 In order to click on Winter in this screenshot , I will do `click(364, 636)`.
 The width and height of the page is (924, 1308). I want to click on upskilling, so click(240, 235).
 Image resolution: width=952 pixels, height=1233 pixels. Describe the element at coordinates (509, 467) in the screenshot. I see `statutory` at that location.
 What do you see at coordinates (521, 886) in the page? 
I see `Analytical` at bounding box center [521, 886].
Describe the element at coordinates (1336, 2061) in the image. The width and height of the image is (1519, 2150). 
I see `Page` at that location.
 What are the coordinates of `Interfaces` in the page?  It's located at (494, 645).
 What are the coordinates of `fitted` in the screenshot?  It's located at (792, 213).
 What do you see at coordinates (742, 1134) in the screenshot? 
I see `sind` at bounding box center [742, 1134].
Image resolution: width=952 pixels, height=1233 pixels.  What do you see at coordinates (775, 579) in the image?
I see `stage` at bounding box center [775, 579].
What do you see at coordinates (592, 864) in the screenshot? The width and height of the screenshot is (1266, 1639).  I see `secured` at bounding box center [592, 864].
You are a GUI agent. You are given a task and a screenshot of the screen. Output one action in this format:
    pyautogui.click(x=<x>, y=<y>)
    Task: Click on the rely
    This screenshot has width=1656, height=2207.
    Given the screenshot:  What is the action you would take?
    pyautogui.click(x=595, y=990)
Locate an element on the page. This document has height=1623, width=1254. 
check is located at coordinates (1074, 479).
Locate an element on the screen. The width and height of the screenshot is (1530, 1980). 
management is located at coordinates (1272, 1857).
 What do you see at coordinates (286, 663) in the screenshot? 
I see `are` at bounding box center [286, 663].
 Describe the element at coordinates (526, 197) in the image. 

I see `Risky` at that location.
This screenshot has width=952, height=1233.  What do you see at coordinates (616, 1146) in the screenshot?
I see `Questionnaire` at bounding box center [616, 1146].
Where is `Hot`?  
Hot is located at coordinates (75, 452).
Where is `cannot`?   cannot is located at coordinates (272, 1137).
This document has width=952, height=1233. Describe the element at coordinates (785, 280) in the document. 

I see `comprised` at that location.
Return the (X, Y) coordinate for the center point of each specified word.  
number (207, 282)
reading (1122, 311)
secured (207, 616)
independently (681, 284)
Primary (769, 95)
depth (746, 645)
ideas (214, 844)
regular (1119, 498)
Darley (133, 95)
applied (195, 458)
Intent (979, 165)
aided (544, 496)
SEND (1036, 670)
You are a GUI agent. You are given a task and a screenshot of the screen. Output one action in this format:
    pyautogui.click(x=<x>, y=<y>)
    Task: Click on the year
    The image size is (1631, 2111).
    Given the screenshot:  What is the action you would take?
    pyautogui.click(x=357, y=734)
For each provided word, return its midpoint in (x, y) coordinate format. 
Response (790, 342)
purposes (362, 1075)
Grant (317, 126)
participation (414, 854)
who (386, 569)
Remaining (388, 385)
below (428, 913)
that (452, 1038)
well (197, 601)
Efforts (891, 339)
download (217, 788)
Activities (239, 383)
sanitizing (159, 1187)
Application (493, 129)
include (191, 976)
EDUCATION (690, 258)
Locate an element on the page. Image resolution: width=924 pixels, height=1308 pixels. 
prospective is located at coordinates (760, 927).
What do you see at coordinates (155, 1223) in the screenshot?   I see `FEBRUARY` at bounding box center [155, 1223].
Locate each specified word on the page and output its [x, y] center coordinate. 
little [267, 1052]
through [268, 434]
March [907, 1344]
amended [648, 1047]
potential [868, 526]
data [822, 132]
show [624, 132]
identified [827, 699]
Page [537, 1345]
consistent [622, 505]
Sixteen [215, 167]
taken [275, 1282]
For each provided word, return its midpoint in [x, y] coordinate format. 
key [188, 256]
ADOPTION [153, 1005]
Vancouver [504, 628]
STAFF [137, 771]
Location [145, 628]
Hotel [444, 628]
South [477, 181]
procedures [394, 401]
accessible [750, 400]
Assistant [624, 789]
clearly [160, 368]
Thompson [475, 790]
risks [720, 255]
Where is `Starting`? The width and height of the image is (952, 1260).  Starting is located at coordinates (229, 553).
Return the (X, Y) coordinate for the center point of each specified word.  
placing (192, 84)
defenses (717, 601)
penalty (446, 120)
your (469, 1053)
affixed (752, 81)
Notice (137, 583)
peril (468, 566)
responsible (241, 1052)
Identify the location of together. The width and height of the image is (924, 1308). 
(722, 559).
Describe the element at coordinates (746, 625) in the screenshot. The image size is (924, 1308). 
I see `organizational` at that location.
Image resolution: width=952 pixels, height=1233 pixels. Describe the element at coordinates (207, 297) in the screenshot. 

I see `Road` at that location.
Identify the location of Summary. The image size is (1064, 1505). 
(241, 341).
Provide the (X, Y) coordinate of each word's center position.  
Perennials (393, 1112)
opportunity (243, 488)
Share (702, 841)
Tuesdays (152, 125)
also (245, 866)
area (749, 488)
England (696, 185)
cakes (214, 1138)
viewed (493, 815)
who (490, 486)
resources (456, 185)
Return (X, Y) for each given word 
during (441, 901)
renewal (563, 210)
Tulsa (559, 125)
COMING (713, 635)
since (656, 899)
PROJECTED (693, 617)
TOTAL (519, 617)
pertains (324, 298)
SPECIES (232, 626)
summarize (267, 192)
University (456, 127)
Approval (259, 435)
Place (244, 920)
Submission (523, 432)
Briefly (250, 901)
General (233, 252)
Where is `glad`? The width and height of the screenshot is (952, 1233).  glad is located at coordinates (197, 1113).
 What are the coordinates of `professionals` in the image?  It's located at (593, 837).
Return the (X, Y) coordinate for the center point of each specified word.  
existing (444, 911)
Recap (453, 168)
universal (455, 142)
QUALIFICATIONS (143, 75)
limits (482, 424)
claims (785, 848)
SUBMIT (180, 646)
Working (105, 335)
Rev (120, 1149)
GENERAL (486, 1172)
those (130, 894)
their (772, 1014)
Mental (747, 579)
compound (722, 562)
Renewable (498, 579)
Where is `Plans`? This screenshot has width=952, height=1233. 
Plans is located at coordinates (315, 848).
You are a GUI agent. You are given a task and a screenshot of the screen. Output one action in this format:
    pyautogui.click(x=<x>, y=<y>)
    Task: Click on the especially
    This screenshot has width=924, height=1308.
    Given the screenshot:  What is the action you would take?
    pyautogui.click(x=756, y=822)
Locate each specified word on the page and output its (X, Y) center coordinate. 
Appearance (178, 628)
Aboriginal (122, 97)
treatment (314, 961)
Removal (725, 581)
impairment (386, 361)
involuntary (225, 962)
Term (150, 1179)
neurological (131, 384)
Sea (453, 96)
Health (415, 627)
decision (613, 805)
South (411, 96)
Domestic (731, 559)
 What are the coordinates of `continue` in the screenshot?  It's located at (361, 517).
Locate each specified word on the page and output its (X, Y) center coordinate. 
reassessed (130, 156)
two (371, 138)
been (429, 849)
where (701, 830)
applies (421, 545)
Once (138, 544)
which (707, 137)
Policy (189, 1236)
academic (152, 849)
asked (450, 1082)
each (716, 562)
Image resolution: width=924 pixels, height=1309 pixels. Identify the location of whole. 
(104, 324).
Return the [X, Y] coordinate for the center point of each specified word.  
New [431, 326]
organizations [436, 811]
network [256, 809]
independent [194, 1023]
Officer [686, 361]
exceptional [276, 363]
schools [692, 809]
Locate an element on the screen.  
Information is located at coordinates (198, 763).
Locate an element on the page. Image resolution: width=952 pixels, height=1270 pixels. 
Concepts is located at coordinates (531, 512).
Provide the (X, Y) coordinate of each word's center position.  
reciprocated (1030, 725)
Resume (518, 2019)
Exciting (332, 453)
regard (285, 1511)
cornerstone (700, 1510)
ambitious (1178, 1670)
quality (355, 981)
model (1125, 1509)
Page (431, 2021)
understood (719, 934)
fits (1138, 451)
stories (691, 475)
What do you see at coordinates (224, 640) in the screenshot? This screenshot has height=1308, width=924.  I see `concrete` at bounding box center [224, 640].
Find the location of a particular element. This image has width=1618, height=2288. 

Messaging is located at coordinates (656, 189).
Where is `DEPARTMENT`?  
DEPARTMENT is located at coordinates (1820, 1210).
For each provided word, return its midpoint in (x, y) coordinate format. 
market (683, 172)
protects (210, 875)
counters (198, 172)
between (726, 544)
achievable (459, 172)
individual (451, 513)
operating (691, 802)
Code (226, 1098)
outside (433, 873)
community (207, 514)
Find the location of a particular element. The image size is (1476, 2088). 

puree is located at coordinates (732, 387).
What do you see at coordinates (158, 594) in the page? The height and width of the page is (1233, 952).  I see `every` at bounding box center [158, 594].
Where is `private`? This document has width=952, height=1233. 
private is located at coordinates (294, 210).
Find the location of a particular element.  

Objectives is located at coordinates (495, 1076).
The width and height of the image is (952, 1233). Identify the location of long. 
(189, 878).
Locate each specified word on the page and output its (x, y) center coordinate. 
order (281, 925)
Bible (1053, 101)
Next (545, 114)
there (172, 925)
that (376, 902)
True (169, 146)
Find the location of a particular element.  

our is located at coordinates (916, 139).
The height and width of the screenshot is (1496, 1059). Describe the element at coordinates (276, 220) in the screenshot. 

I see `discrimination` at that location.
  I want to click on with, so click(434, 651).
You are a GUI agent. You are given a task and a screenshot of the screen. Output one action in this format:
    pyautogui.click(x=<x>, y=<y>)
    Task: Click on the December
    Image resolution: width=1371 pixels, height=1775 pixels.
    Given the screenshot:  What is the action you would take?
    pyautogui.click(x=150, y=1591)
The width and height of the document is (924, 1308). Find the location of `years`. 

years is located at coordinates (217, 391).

-=-=-

_EXERCISE AIM_
Lay out the lines above, from the line containing "297) in the screenshot." up to and including the line containing "Plans is located at coordinates (315, 848).", as a Markdown table. Use the columns Number and Line, give each line a sequential number, and omit blank lines.

_RESULT_
| Number | Line |
|---|---|
| 1 | Image resolution: width=952 pixels, height=1233 pixels. Describe the element at coordinates (207, 297) in the screenshot.  |
| 2 | I see `Road` at that location. |
| 3 | Identify the location of Summary. The image size is (1064, 1505).  |
| 4 | (241, 341). |
| 5 | Provide the (X, Y) coordinate of each word's center position.   |
| 6 | Perennials (393, 1112) |
| 7 | opportunity (243, 488) |
| 8 | Share (702, 841) |
| 9 | Tuesdays (152, 125) |
| 10 | also (245, 866) |
| 11 | area (749, 488) |
| 12 | England (696, 185) |
| 13 | cakes (214, 1138) |
| 14 | viewed (493, 815) |
| 15 | who (490, 486) |
| 16 | resources (456, 185) |
| 17 | Return (X, Y) for each given word  |
| 18 | during (441, 901) |
| 19 | renewal (563, 210) |
| 20 | Tulsa (559, 125) |
| 21 | COMING (713, 635) |
| 22 | since (656, 899) |
| 23 | PROJECTED (693, 617) |
| 24 | TOTAL (519, 617) |
| 25 | pertains (324, 298) |
| 26 | SPECIES (232, 626) |
| 27 | summarize (267, 192) |
| 28 | University (456, 127) |
| 29 | Approval (259, 435) |
| 30 | Place (244, 920) |
| 31 | Submission (523, 432) |
| 32 | Briefly (250, 901) |
| 33 | General (233, 252) |
| 34 | Where is `glad`? The width and height of the screenshot is (952, 1233).  glad is located at coordinates (197, 1113). |
| 35 |  What are the coordinates of `professionals` in the image?  It's located at (593, 837). |
| 36 | Return the (X, Y) coordinate for the center point of each specified word.   |
| 37 | existing (444, 911) |
| 38 | Recap (453, 168) |
| 39 | universal (455, 142) |
| 40 | QUALIFICATIONS (143, 75) |
| 41 | limits (482, 424) |
| 42 | claims (785, 848) |
| 43 | SUBMIT (180, 646) |
| 44 | Working (105, 335) |
| 45 | Rev (120, 1149) |
| 46 | GENERAL (486, 1172) |
| 47 | those (130, 894) |
| 48 | their (772, 1014) |
| 49 | Mental (747, 579) |
| 50 | compound (722, 562) |
| 51 | Renewable (498, 579) |
| 52 | Where is `Plans`? This screenshot has width=952, height=1233.  |
| 53 | Plans is located at coordinates (315, 848). |